He dropped his gaze to the floor with a smile that made me instantly suspicious, as if he guessed the entirety of my plan. Then he looked up. “Have you come to demand them back? Or were you captured by my soldiers? What scheme have you in mind?”

“My husband has been taken prisoner by his own mage House. Rory and I escaped and have fled in the hope you will take us in and help us rescue him.” As I spoke the words, I felt how false they sounded.

“What of Beatrice?”

“Her honeyed voice is raised on your behalf among the radicals.”

“Raised on my behalf, but not in my presence. You would think she no longer trusts me with her dreams.”

Never let it be said I could not think on my feet! “Her words prepare the way for you better than dreams!”

“It’s true the Gallic towns and villages have proven more amenable than I had dared hope. I am sure it is due to the efforts of my radical allies agitating among the farmers and craftsmen and householders who will benefit the most once my legal code is proclaimed.”

“To say laws are in place is not the same as having them enforced.”

“Indeed, and thus our current conflict, no?” His Iberian lilt had gotten stronger.

“And another thing,” I added. “Is Prince Haübey with you?”

“I would prefer to continue this conversation in a more private setting before—too late.”

A frown darkened his face so quickly that as it smoothed into a neutral expression I wondered if I had mistaken it. I turned.
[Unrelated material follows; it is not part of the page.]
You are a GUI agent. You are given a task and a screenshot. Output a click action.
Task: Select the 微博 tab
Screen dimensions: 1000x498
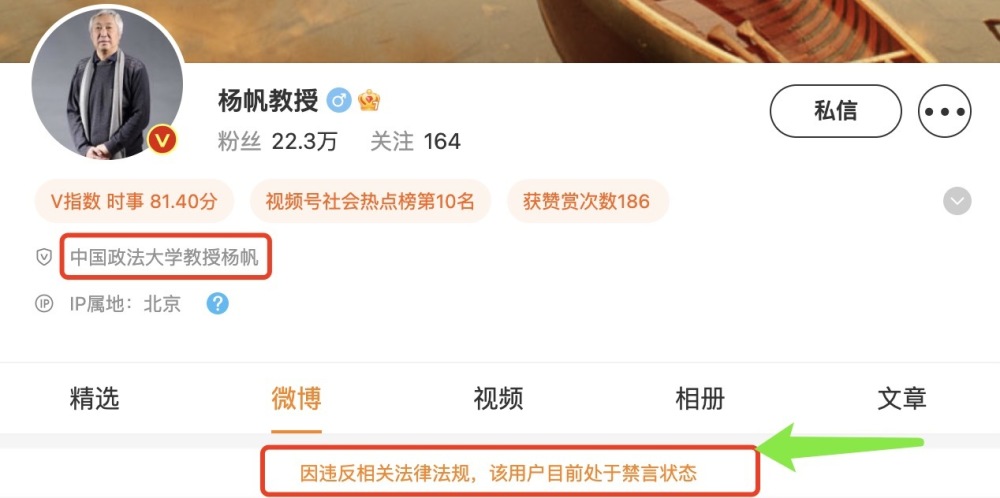coord(296,399)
Rory put a hand on my arm to hold me back as James Drake sauntered up the center of the hall.

“I couldn’t believe what I just heard, and yet it is true. Cat Barahal! Washed up where she’s not wanted.”

He had a lovely woman on his arm. She wore a lemon-yellow gown trimmed with ribbons that looked fabulously well on her voluptuous figure, for she had the same sort of curves as Bee. Six soldiers wearing uniforms marked with the ship’s mast of Armorica attended as an honor guard. Behind them swaggered four youths garbed in red dash jackets meant to look bold; two were girls, wearing skirts, reminding me of the girl who had died in the forest. Behind them shuffled six men weighted with heavy iron cuffs; they were uniformed in ugly jackets tailored out of a ghastly red-and-white fabric so ill cut that they made Drake look like quite the most fashionable man in the hall. Which of course he was, because he was wearing one of Vai’s dash jackets, a gold damask that shone like flame. It was one of the garments Bee had been forced to leave behind when she’d fled the general’s fleet in Sharagua.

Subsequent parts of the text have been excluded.